In general, sources of acoustic emission are both in-plane (IP) and out-of-plane (OOP). Noise sources such as impact and friction are OOP and most of the energy is carried away from the source by ao, a low frequency, for example, less than 100 kHz, flexure wave and high frequency, typically greater than 100 kHz, shear waves. Crack growth is an IP source and most of the energy is carried away from the source by So, a high frequency (greater than 100 kHz) extensional wave, and high frequency (greater than 100 kHz) shear waves. For the case where the surface of a plate is being abraded, both Sh (horizontal or parallel to the surface), and Sv (vertical or perpendicular to the surface) high frequency shear waves are generated. It has been shown that the Sv waves mode convert into low frequency flexure waves in plates, while the Sh waves maintain their high frequency content without mode conversion. A higher percentage of Sv waves are generated with rougher workpiece surfaces.
During the abrasive flow process, both entrance flow and fully developed or steady state flow situations exist. In entrance flow, the dominant mode is extensional flow, where the principal strain directions are parallel and normal to the surface. A sudden release of strain energy in the parallel direction will result the generation of shear waves, while a sudden release of strain energy in the normal direction will result in a low frequency flexure wave (ao).Depending on the amount of material removal during the entrance flow, low frequency flexure waves (ao) will be generated in addition to high frequency shear waves. In the fully developed or steady region, the media flow is dominated by a simple shear straining. This produces predominately Sh and Sv high frequency shear waves.

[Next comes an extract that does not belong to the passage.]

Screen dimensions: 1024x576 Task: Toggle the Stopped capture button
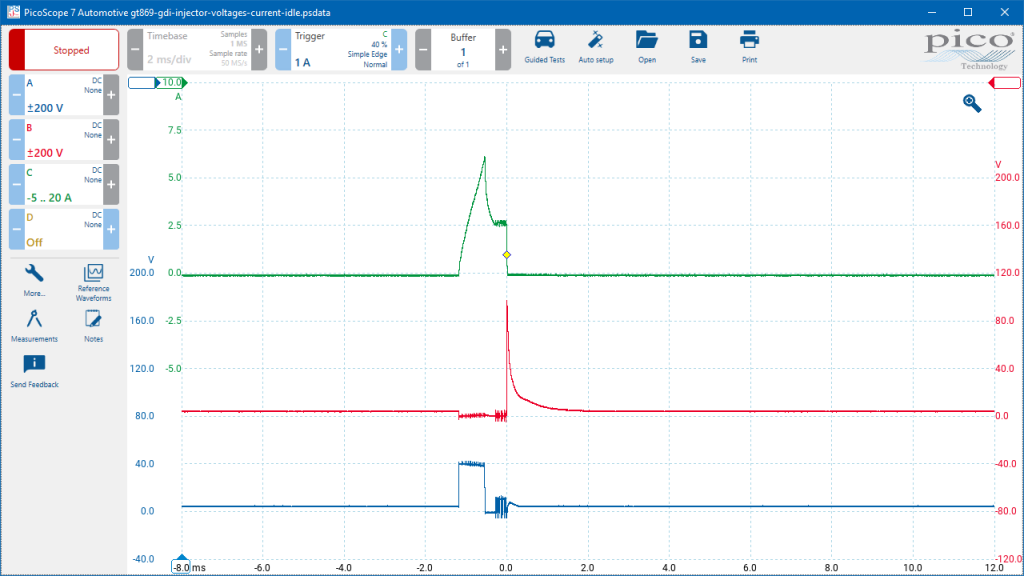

Thus, during the start of the machining process when the starting workpiece surface is “rough”, the main source of acoustic emission is a low frequency flexure wave. This corresponds to higher material removal and surface roughness improvement. As the surface becomes smoother and typical abrasive flow machining flow lines are established, the main source of emissions becomes higher frequency shear waves. This is associated with a high media flow rate or less flow resistance of the workpiece surface, with other factors constant. Accordingly, the method of the present invention measures the high frequency shear waves and low frequency flexure wave components of the acoustic signal during the processing. While this method is particularly advantageous for abrasive flow machining, it can be used in other such processes which provide components of emission signals. Other advantages of the present invention, therefore, will become apparent from a perusal of the following detailed description of presently preferred embodiments of the invention taken in connection with the accompanying drawings.
FIG. 1 is a graphical representation of the average ratio of high frequency to low frequency emission as a function of media volume;
FIG. 2 is a graphical representation of the average sound level of the high and low frequency components;
FIG. 3 is a graphical representation of the ratio as a function of time for various grit sizes in the media;
FIG. 4 is a graphical representation of the average ratio as a function of runtime for varying electrical currents in abrasive electrodischarge grinding; and
FIG. 5 is prior art and is a schematic of a typical test stand used to monitor acoustic signals generated by abrasive media flowing through a bore in a workpiece.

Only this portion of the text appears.